Python async driver takes same amount of time with sync driver

I'm using python async driver to import data to my Neo4j database. However, it is rather slow and when I test it with sync driver, I realized that it takes same amount of time to import data. It processes 120k rows in 1 hour with 8 threads. Here is the code I'm using:

async def run_cql(cql, dict):
    async with self._async_driver.session(**self.db_config) as session:
        await session.run(cql, dict=dict)

async import(htmls):
    for i, html in enumerate(htmls):
            print("Processing article %.2f%%" % (i * 100 / len(htmls))) if i % 100 == 0 else None
            rows.append(html)
            if len(rows) == self.chunk_size:
                chunk_num = chunk_num + 1
                session_index = (chunk_num - 1) % self.thread_count
                rows_dict = {'rows': rows}

                process_params.append({'session_index': session_index, 'cql': self.cql,
                                       'rows_dict': rows_dict})

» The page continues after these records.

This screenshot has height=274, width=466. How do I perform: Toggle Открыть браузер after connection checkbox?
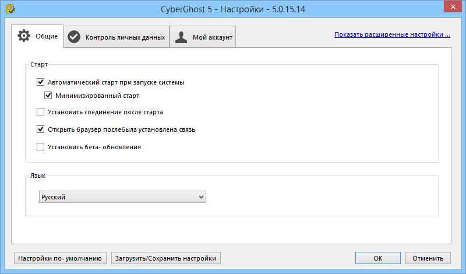41,129
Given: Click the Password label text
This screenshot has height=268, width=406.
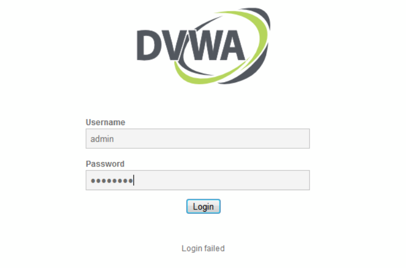Looking at the screenshot, I should (105, 164).
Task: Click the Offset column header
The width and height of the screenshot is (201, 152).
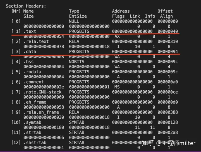Action: coord(165,11)
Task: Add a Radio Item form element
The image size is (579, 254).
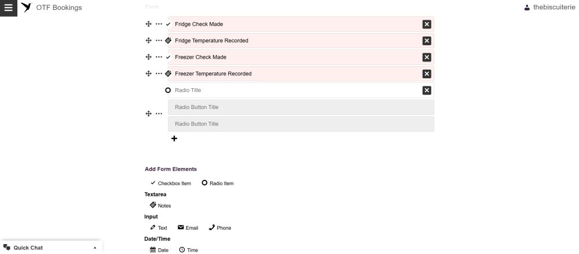Action: coord(218,183)
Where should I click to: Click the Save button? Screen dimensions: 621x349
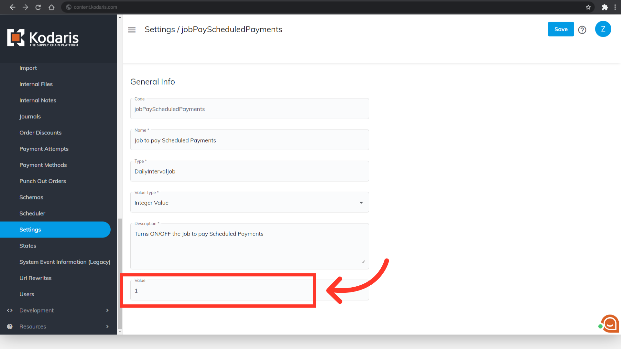click(x=561, y=29)
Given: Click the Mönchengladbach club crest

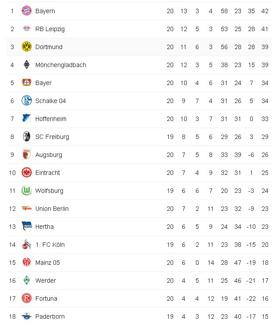Looking at the screenshot, I should click(27, 65).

                if session_index == self.thread_count - 1:
                    tasks = []
                    for p in process_params:
                        tasks.append(asyncio.create_task(
                            self.run_cql(p['cql'], p['rows_dict'])))

                    await asyncio.gather(*tasks)

                    process_params = []

                rows = []

Is there anything wrong with my code? Or is there any additional configuration that I should make on Neo4j side. I set thread worker count to 8, it didn't matter.